Stored data entries:

= Beginning of Section =

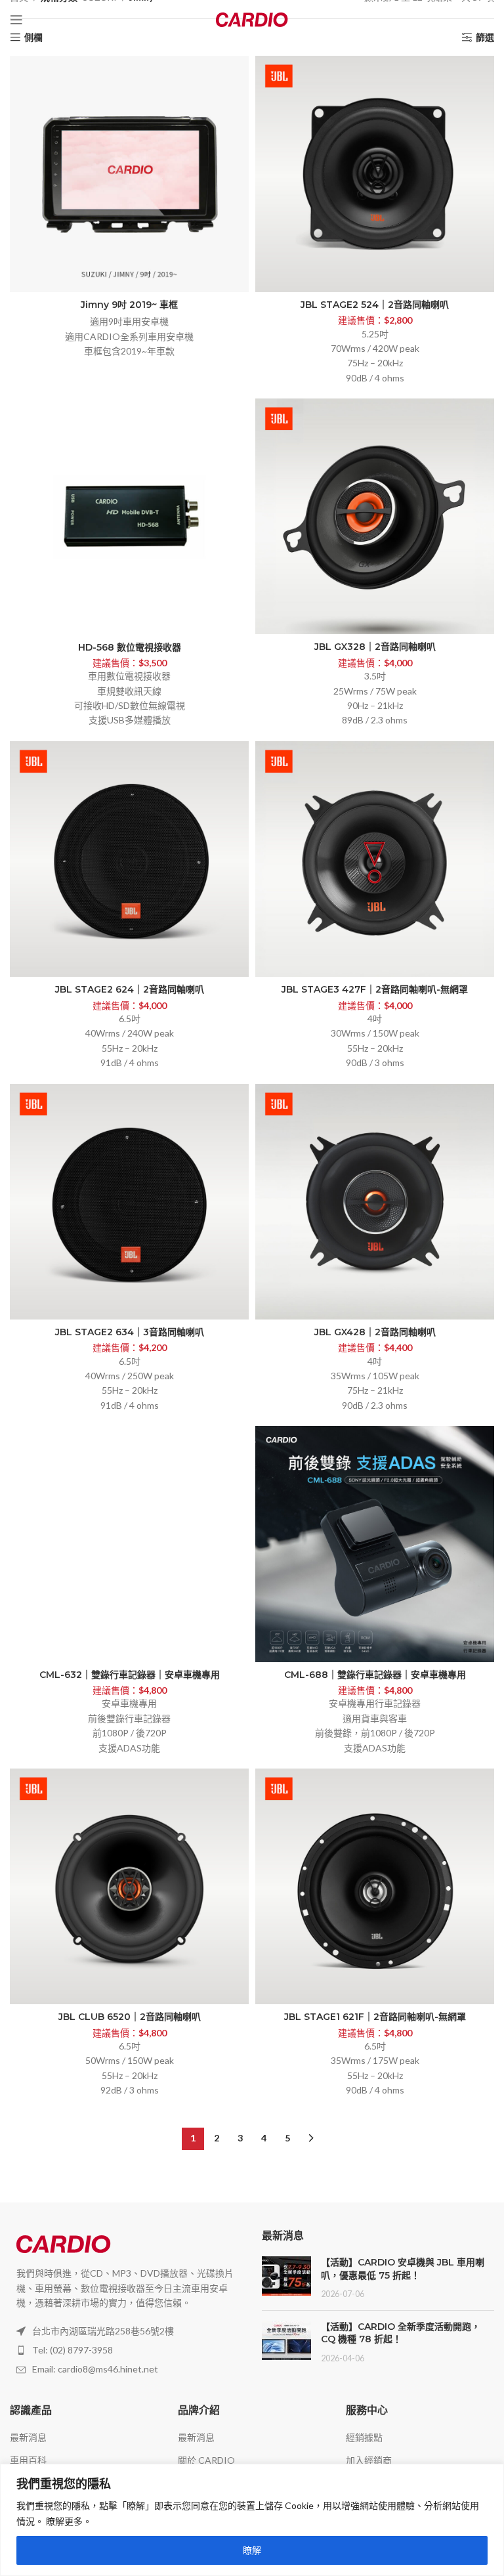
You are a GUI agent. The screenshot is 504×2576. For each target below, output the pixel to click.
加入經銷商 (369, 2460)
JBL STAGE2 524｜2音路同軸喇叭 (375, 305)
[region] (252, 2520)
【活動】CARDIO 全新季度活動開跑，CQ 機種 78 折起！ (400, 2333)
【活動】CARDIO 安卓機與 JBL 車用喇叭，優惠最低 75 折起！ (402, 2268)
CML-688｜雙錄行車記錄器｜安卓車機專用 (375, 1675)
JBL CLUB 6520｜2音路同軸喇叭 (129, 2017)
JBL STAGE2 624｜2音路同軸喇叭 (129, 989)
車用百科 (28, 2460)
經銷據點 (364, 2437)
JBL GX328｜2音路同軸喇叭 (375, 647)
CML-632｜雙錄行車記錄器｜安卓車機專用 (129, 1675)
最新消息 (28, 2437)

= End of Section =

Each entry should be repeated exactly as it appears; the pictures stay out.

— TASK RESPONSE —
You are a GUI agent. The screenshot is 504×2576. For each target below, output the pixel to click.
加入經銷商 (369, 2460)
JBL STAGE2 524｜2音路同軸喇叭 (375, 305)
[region] (252, 2520)
【活動】CARDIO 全新季度活動開跑，CQ 機種 78 折起！ (400, 2333)
【活動】CARDIO 安卓機與 JBL 車用喇叭，優惠最低 75 折起！ (402, 2268)
CML-688｜雙錄行車記錄器｜安卓車機專用 (375, 1675)
JBL CLUB 6520｜2音路同軸喇叭 (129, 2017)
JBL STAGE2 624｜2音路同軸喇叭 (129, 989)
車用百科 (28, 2460)
經銷據點 (364, 2437)
JBL GX328｜2音路同軸喇叭 (375, 647)
CML-632｜雙錄行車記錄器｜安卓車機專用 (129, 1675)
最新消息 (28, 2437)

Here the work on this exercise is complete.